- _SELECTED PASSAGE_:
++++

Here is a company that makes eductors and a cut-away view
http://www.nciweb.net/eductor1.htm


----------



## mistergreen (Dec 9, 2006)

yeah, I was worried about the venturi too but it worked. All that's needed is a difference in pressure. I blasted the faucet and once the syphon started, I turned off the faucet and let gravity do the work. I made this last weekend and waited for today's water change to test it out. I was going to reuse the metal fittings if it didn't work out.

But a pvc venturi would work better.
http://www.flexpvc.com/cart/agora.cgi?cart_id=9783.2906*8n7dz2&product=PVC-Venturi-Tees


----------



## nokturnalkid (Apr 3, 2007)

I made one of that is almost exactly like yours. Mine uses quick disconnects to a spigot outside. I have absolutely no problems starting a syphon.


----------



## Hoppy (Dec 24, 2005)

Many hardware stores sell a jet pump for use with water beds. I use one of those for aquarium water changes. Works great, but I suspect not all that much better than this idea.


----------



## Teebo (Jul 15, 2015)

Old thread but, does the eductor/venturi have anything to do with an Aqueon working at the same height as your tank? Can you create suction with an Aqueon at the same height as your tank?


----------



## mistergreen (Dec 9, 2006)

Yeah, the venturi creates negative pressure drawing water from the tank.

I made one with the venturi pvc tee. It doesn't work that well. 

A trick to get the suction to work without a venturi is to close the valve on the water changer to fill the hose with water, then open the valve. Suction will be automatically be made. This theoretical should work only where the tank is above the water changer.


----------



## Teebo (Jul 15, 2015)

++++

- _INFORMATION SUPPLIED_:
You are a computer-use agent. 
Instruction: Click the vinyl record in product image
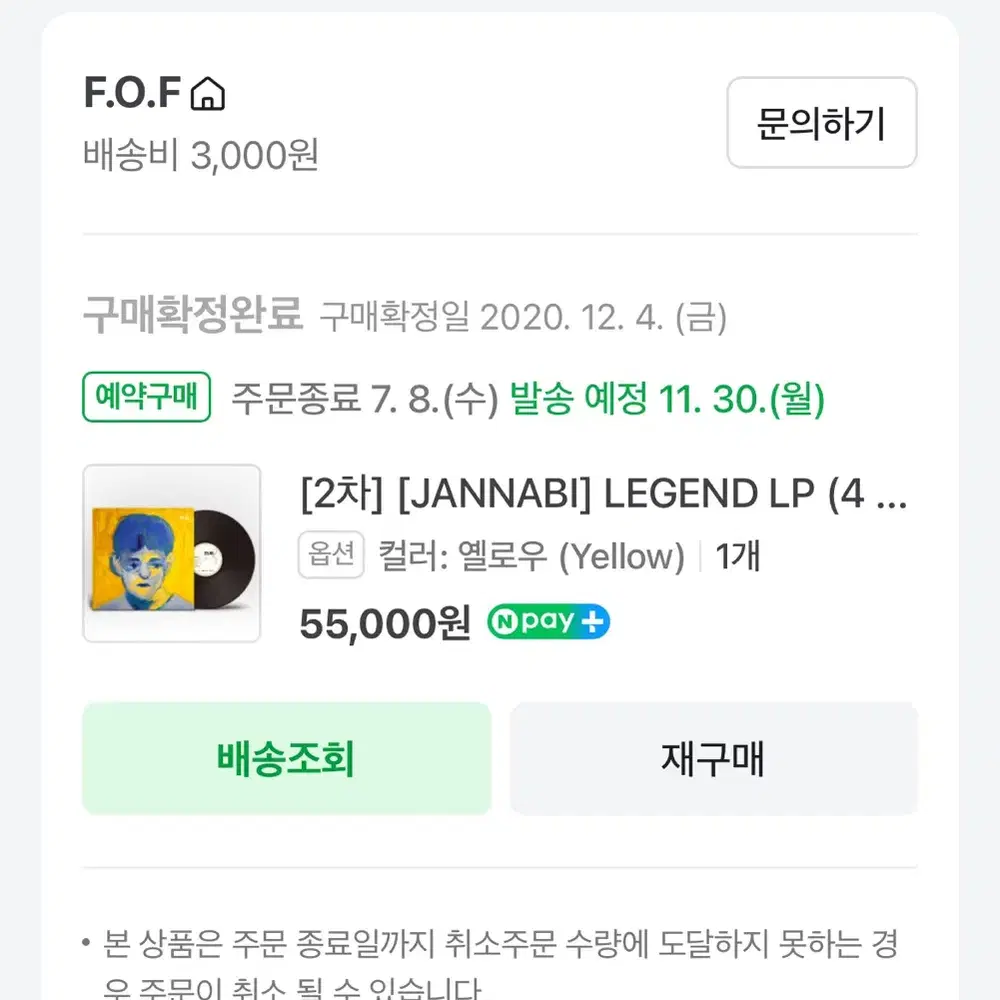[223, 559]

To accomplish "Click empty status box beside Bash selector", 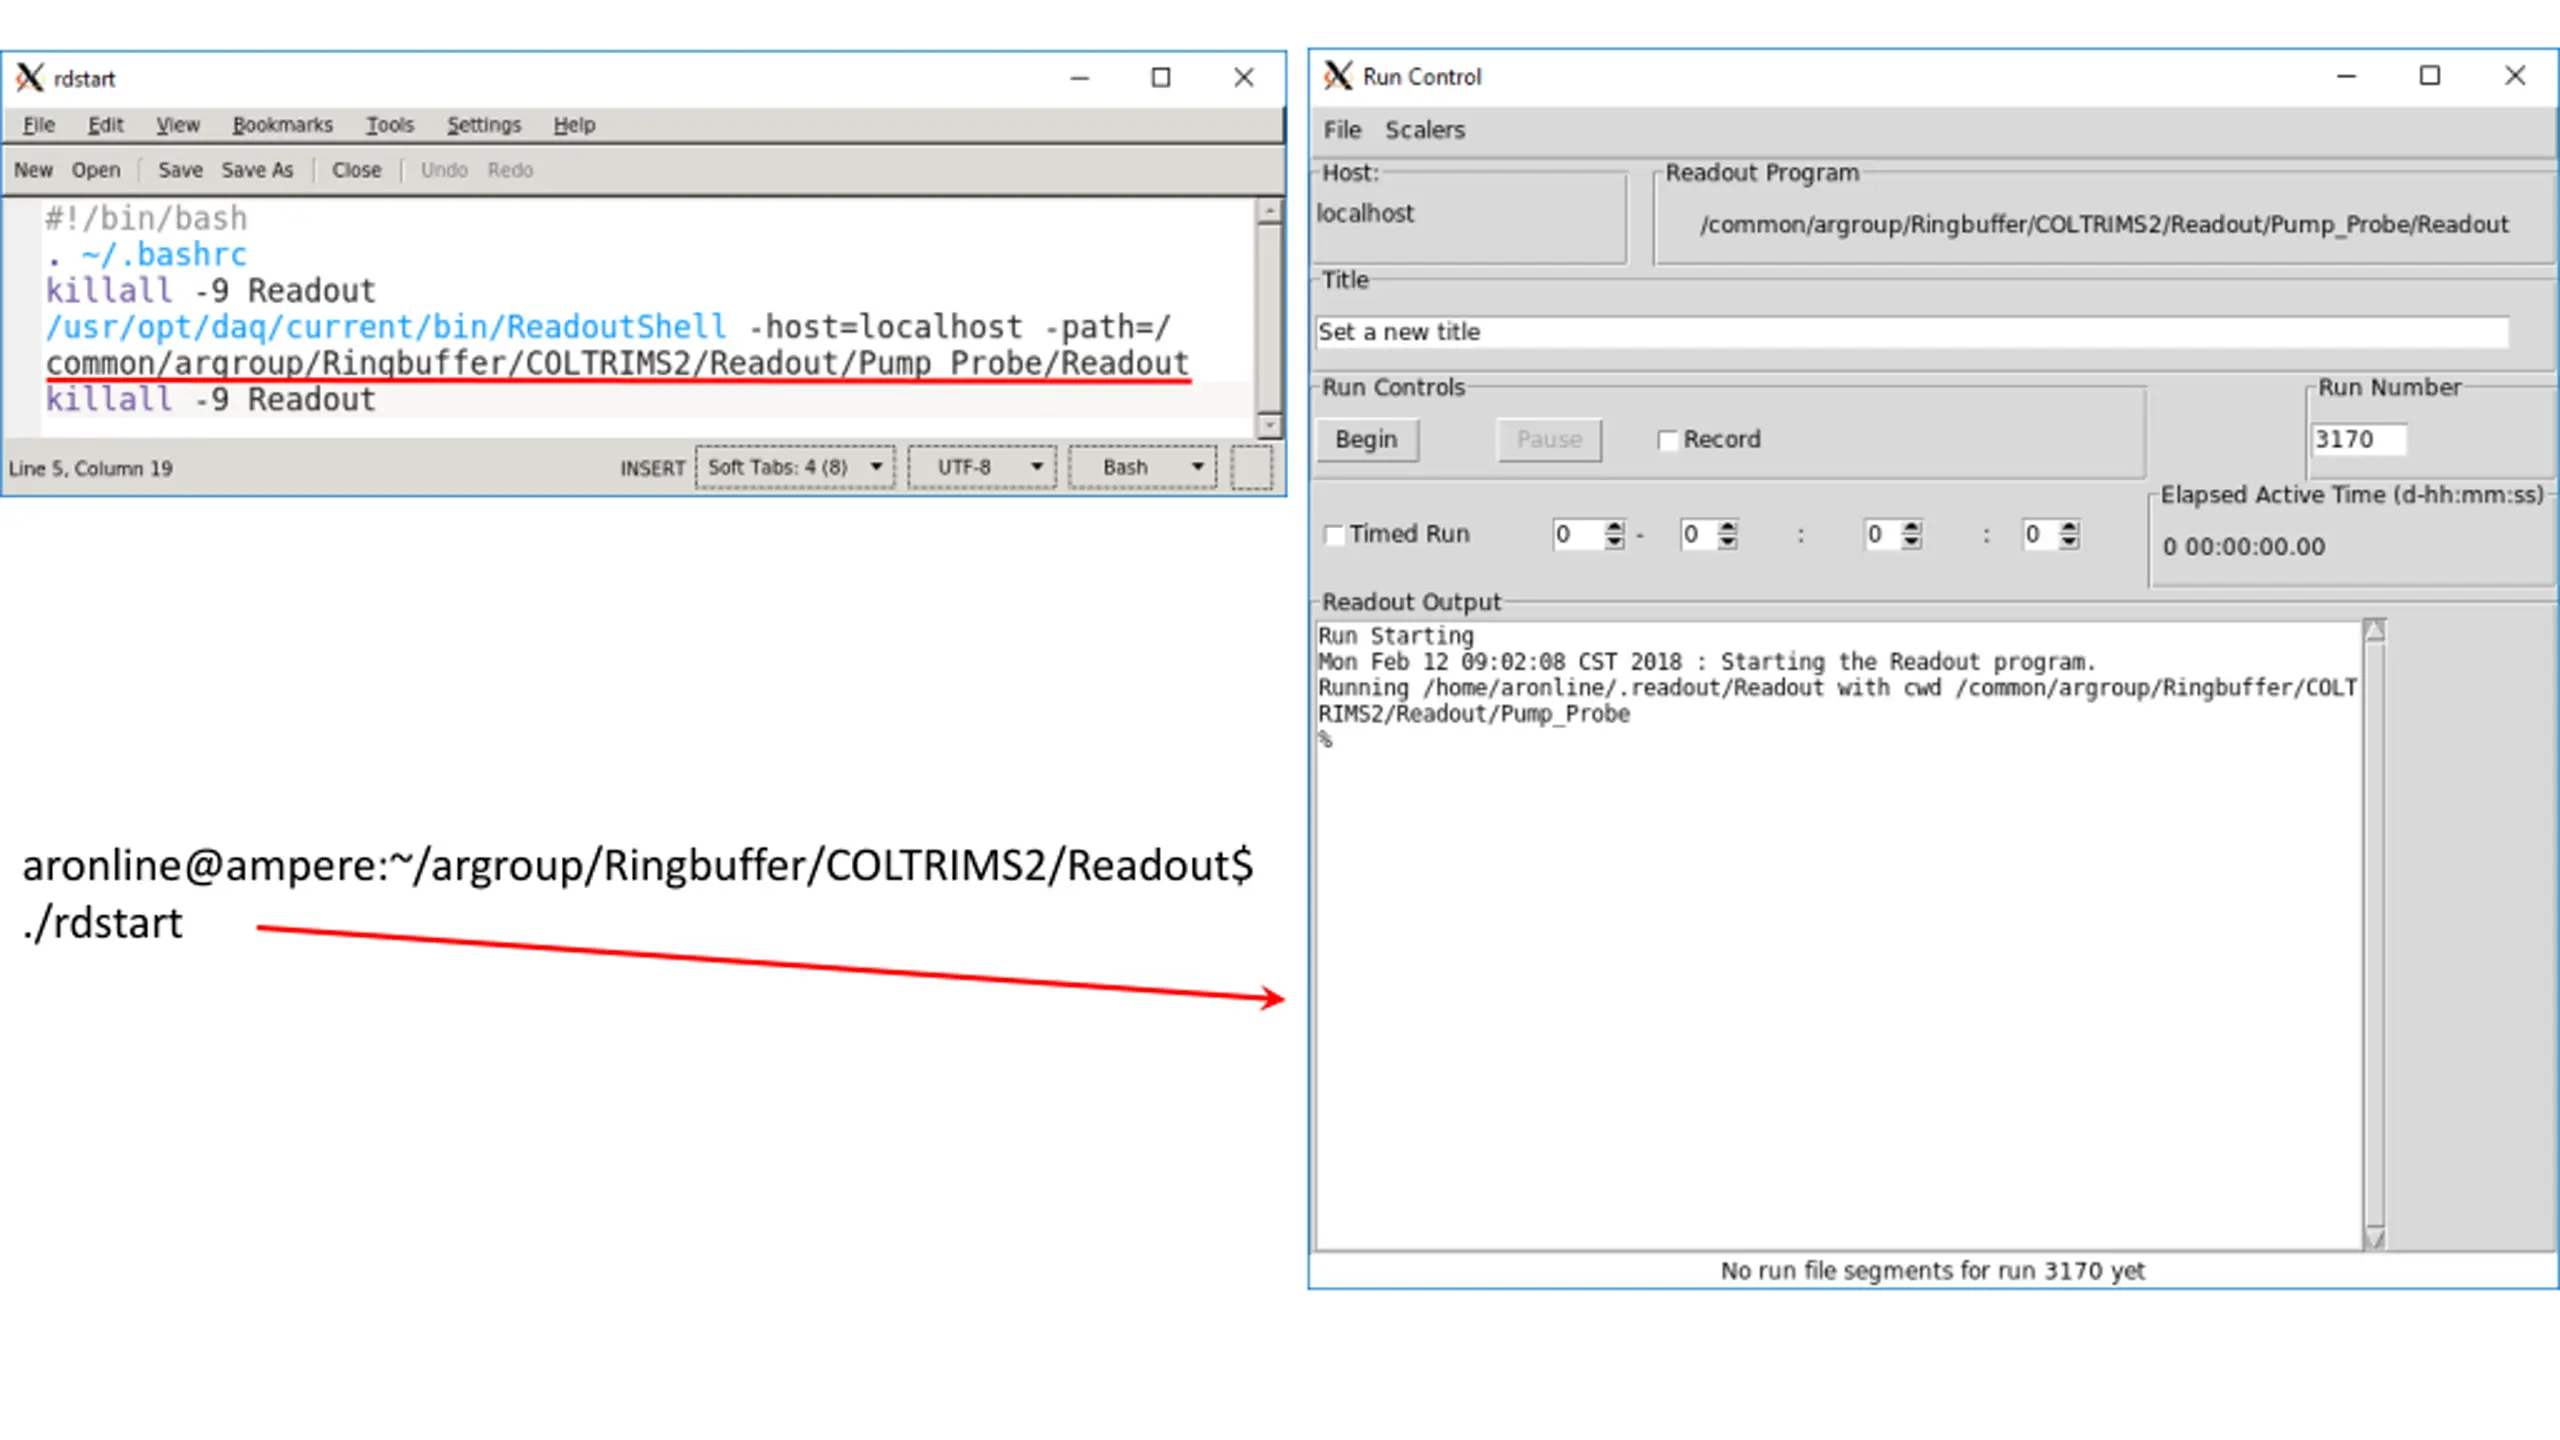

++++

- _PROBLEMS AND TASKS_:
1 – In the forum thread on water changes, what do many hardware stores sell for use with water beds?
2 – Copy everything in the forum thread on water changes from "Old thread but, does" down to "Aqueon at the same height as your tank?".
The material is separate from the forum thread on water changes.

- _RESULTS_:
1 – A jet pump.

2 –
Old thread but, does the eductor/venturi have anything to do with an Aqueon working at the same height as your tank? Can you create suction with an Aqueon at the same height as your tank?